Doch dann kommt eine Wahl daher, die jede Idee eines politischen Zweikampfs derart ad absurdum führt, dass man ihr in einer Mischung von Faszination und Horror erliegt. Vor anderthalb Wochen gingen die Wähler im südindischen Karnataka an die Urnen. Das Wahlresultat: BJP 104 Sitze, Kongress 78, die Regionalpartei Janata Dal 38, plus zwei Unabhängige. Die einfache Mehrheit im Parlament von Bangalore beträgt 112.
Schuldenerlass
Kaum zeichnete sich dieser Trend ab, d. h. die Niederlage der bisher regierenden Kongresspartei, bot diese dem Janata Dal ein Regierungsbündnis an, in der Letztere den Regierungschef stellen durfte. Die beiden gingen zum Gouverneur, dem Vertreter der neutralen Verfassungsautorität, um als mehrheitsfähige Koalition den Regierungsauftrag zu erhalten.

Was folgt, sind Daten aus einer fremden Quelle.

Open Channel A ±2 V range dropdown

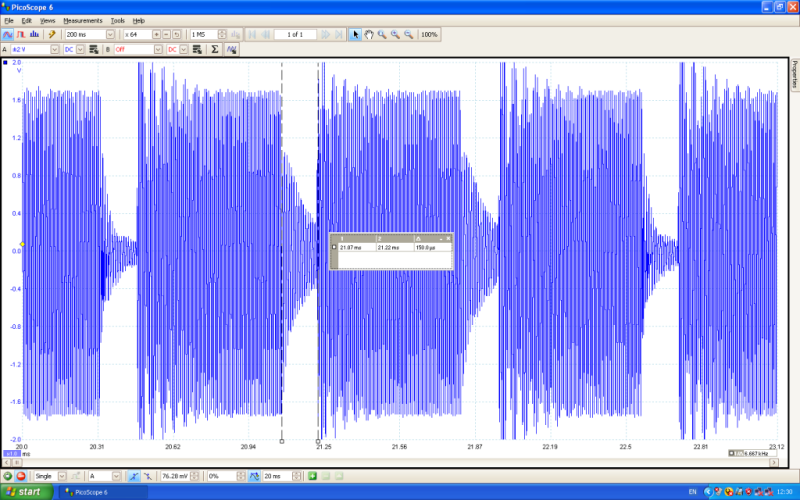click(56, 48)
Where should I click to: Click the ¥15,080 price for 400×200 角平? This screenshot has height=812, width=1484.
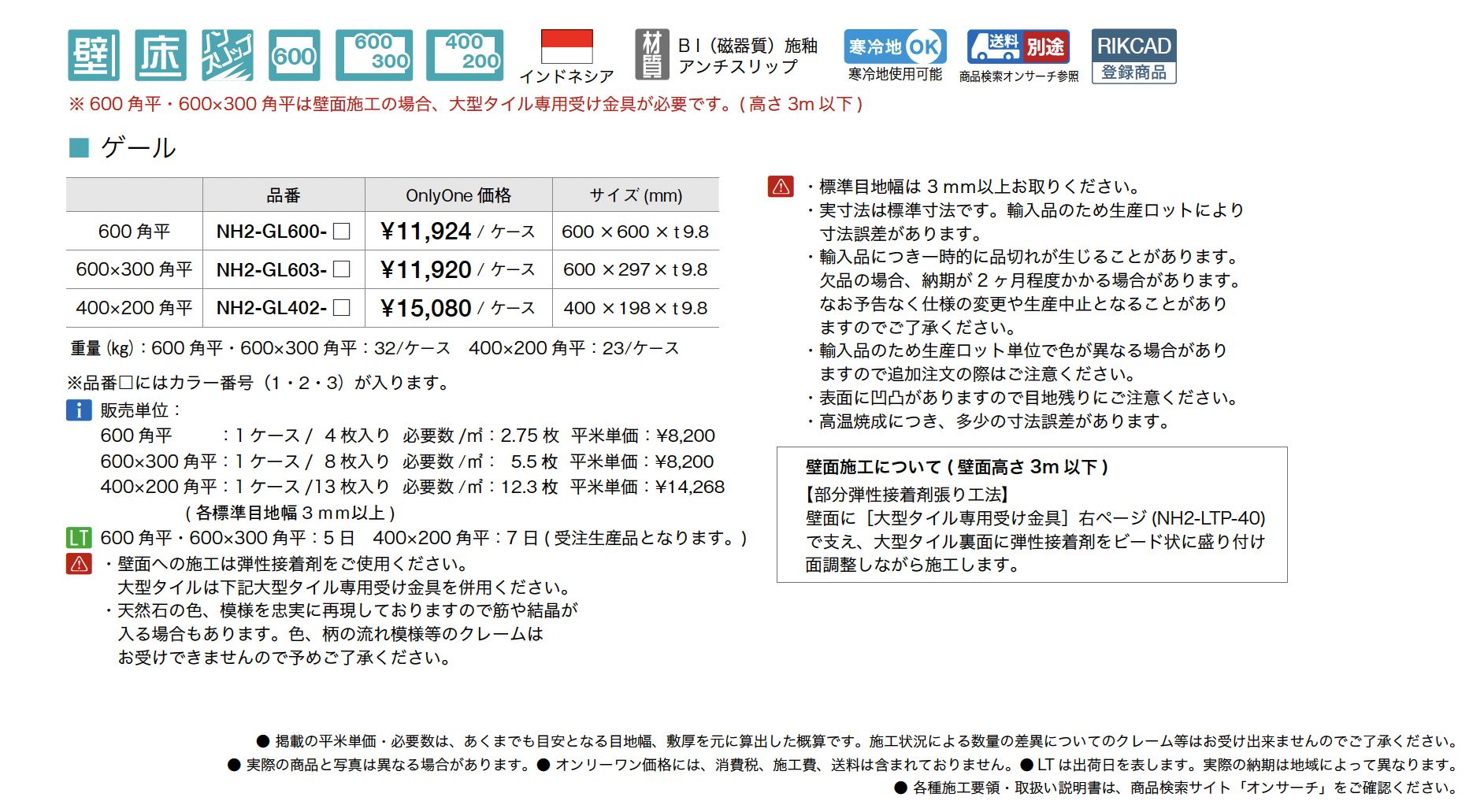(426, 308)
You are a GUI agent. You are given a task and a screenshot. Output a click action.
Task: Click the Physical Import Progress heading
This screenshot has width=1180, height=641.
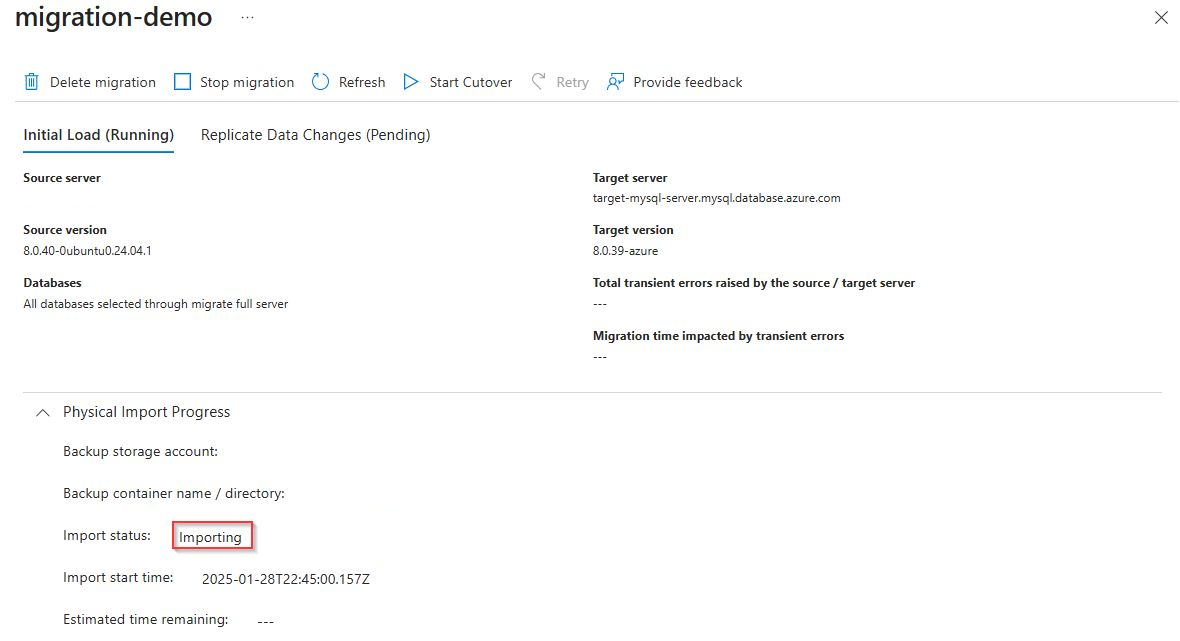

Noch schneller hatte die BJP reagiert. Obwohl ohne Parlamentsmehrheit, beanspruchte sie als grösste Partei den Auftrag. Der Gouverneur, ein alter Parteifreund von Premierminister Modi, gab der BJP den Zuschlag. Mehr noch: sie erhielt eine Frist von zwei Wochen, um in einer Vertrauensabstimmung im Parlament ihre Mehrheit zu beweisen.

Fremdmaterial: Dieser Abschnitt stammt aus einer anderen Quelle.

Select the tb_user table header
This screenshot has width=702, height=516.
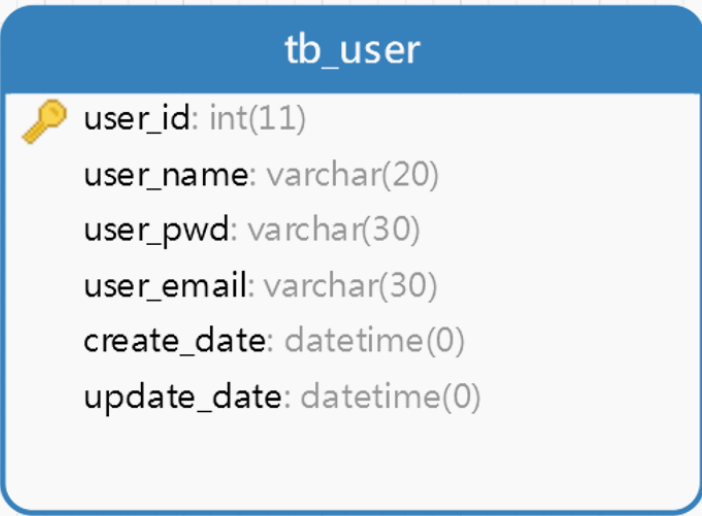click(x=352, y=50)
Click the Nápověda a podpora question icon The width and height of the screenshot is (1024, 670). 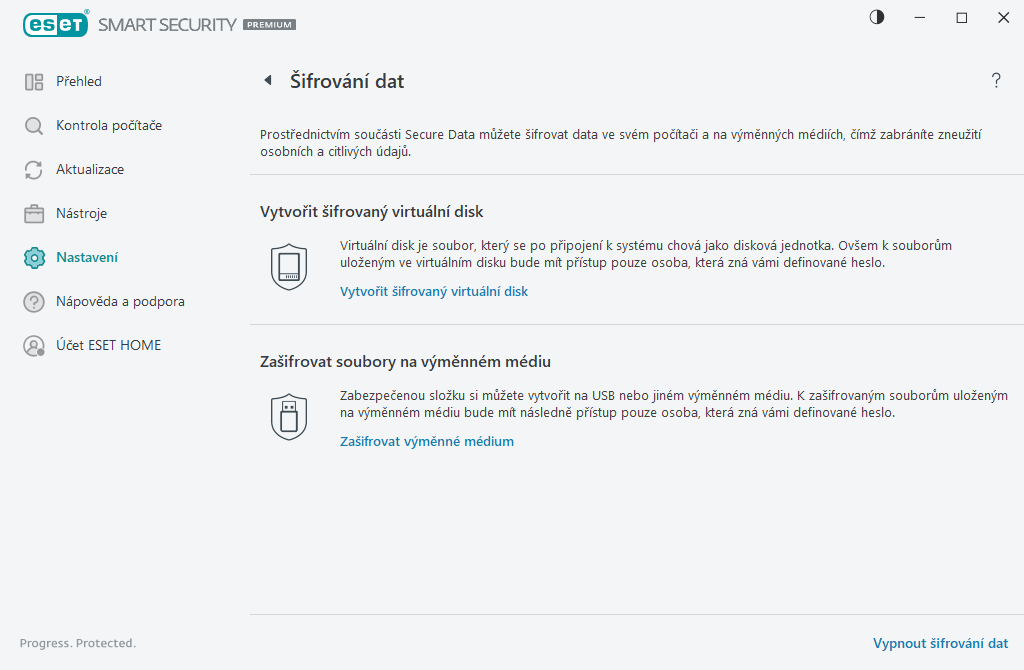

Bereits am nächsten Morgen liess sich der neue BJP-Ministerpräsident vereidigen. Noch bevor er sein Büro bezogen hatte, versprach er, allen Bauern des Staates ihre Bankschulden zu erlassen. Am gleichen Tag erhielten alle Abgeordneten (einschliesslich der Opposition) seine Einladung in ein Resort-Hotel, wo er das Regierungsprogramm vorstellen wollte. Für die Gegner war dies allerdings nichts dergleichen.
Schutzhaft
Ein Sturm brach los. Zwei Wochen?, entrüsteten sich die Gegner, das sei eine Einladung an die BJP, Vertreter von Kongress und JD zum Seitenwechsel zu bewegen. Aber sie setzten nicht mehr auf die Unparteilichkeit des Gouverneurs. Sie schufen ihre eigenen Vorkehren, um ihre Leute bei der Stange zu halten: Sie nahmen sie in einem Hotel in Schutzhaft, am besten im benachbarten Kerala.

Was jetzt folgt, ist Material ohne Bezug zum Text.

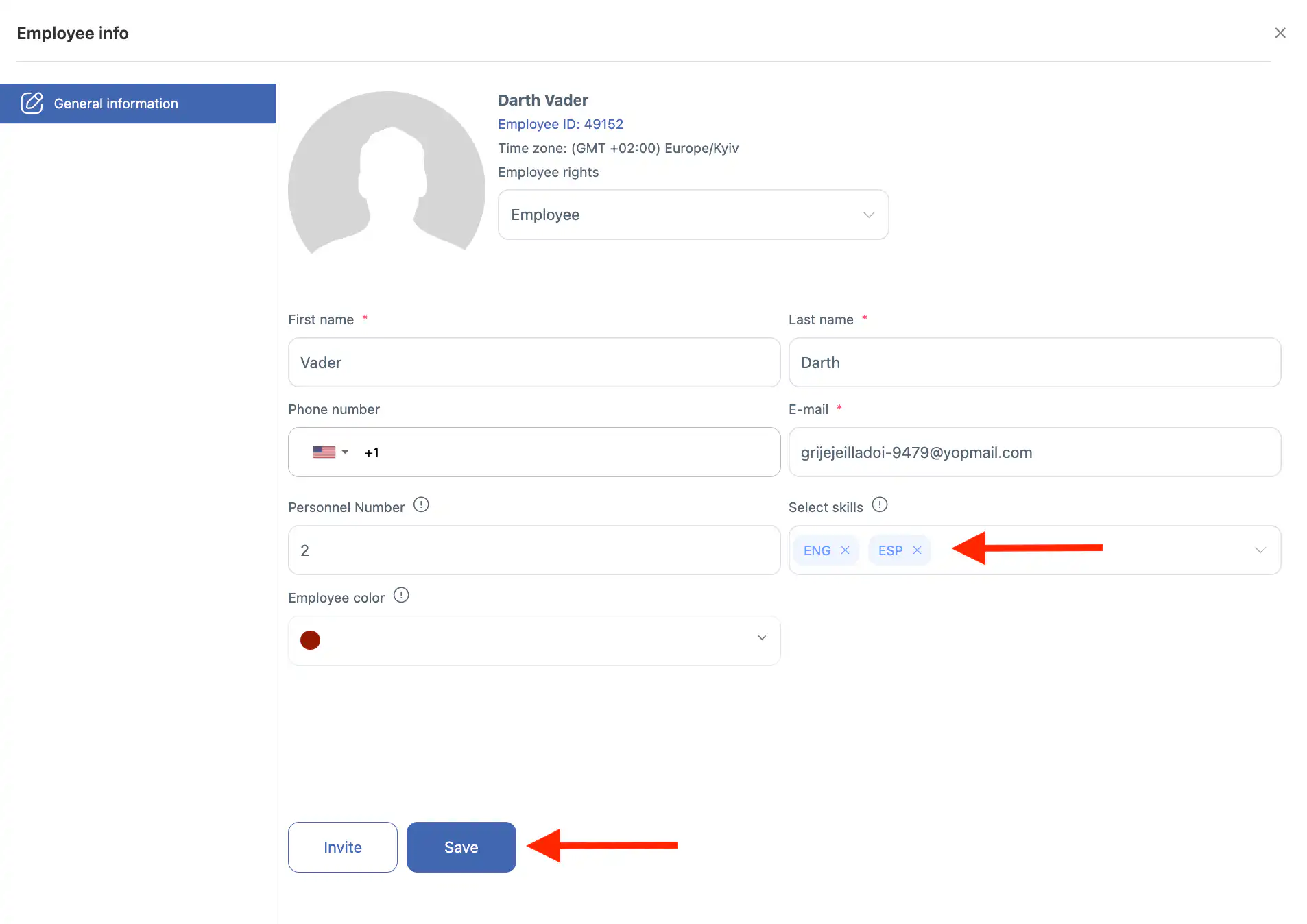Screen dimensions: 1307x924
Task: Click the US flag country icon
Action: click(324, 452)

Keralas Tourismus-Behörde schaltete sofort einen humorigen Tweet, in dem sie ihre Hotels als „sicher und freundlich“ empfahl. Sie hatte aber zu früh gespasst. Das erste Hotel in Cochin, das für die 118 Abgeordneten reserviert wurde, sagte kurz darauf ab – politischer Druck aus Delhi habe das Management dazu gezwungen. Ein zweites wurde gebucht, eine Chartermaschine stand in Bangalore bereit. Doch nichts da – sie erhielt keine Abflug-Genehmigung.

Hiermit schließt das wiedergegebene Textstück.